Ensuring quality before you release might potentially seem like an inherent contradiction with the first failure mode of an MVP, a lack of shipping. It’s really not. There is a clear difference between shipping something usable and something crap. If a user can’t consume your MVP product because it’s buggy, unusable or fragile then you’re either going to get zero feedback or feedback that highlights its flaws rather than feedback on its capabilities. And naturally people who can’t get your product to work at all or find it too hard to use are unlikely to be persuaded to try it again even if you do fix it.

You’ll see the harbingers of a poor quality MVP if you overhear:

“We’ll fix the UI bugs next release.”

“Don’t worry! It only crashes under load.”

“We don’t have time to test the upload capability.”

So how do you fix enough bugs to ensure people test but not so much that you’re spending more time fixing bugs than actually releasing product? Testing the right things. Especially getting acceptance and scenario based testing right. You know those product plans you have for your MVP? The user scenarios you used to create each feature of your MVP? They are your test scripts. You used your product management process to generate user scenarios and develop features from them. Use them again to generate and execute test plans for each of the portions of the scenarios you’ve developed.

This isn’t rocket science and it’s more than just writing unit tests.

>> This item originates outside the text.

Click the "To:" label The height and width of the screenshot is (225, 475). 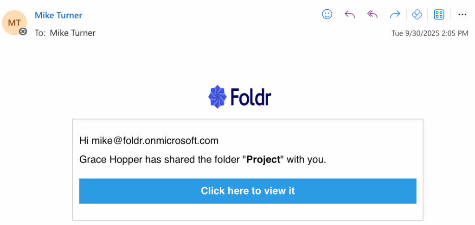click(x=40, y=33)
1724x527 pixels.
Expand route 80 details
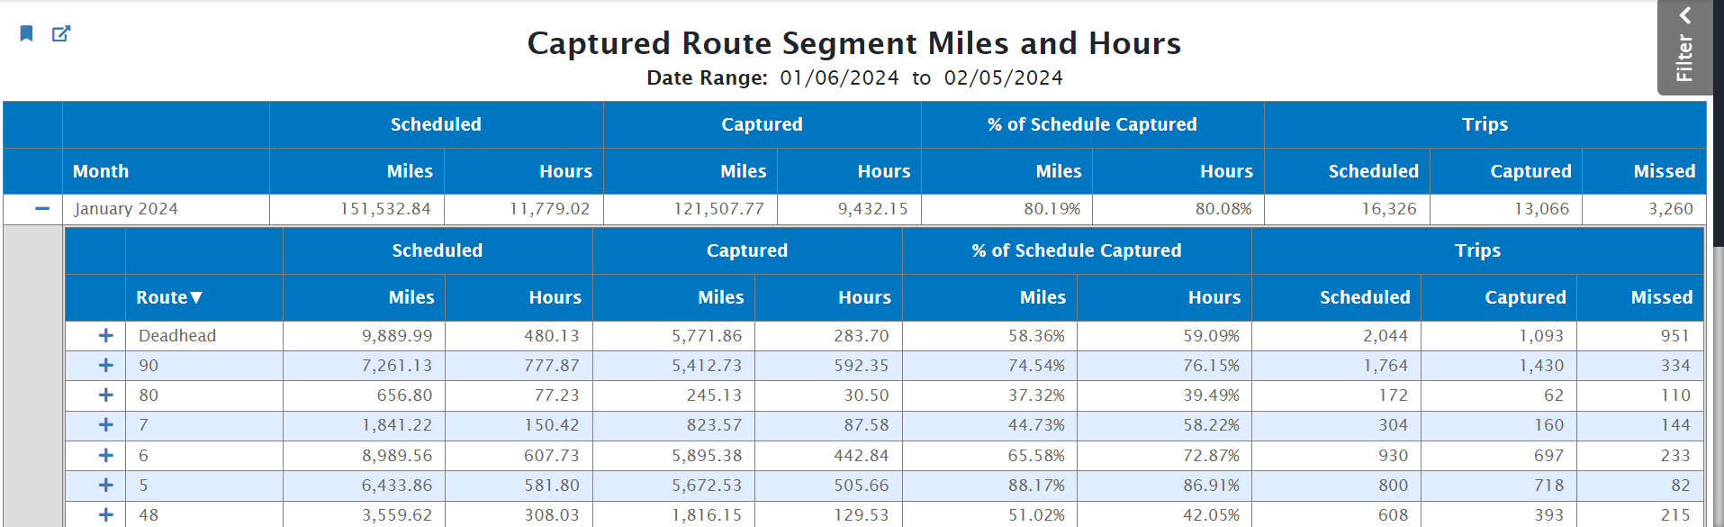click(x=106, y=395)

Take the user scenarios you’ve developed and execute them: if the feature calls for uploading a file then upload file(s). Treat the product like you’re expecting the user to use it and then test it. If there are bugs fix them. There’s no excuse for writing any feature and then not using that feature internally exactly as you think the end user is going to use it.

Summary

So is this advice worth anything? Well perhaps. I’m not a developer by trade but I’ve played product manager, release manager and hack-n-slash developer over the last few years. It’s based on my experiences over that period and what I’ve learnt. Mostly from stuffing up. Hopefully you’ll avoid some of the mistakes I’ve made.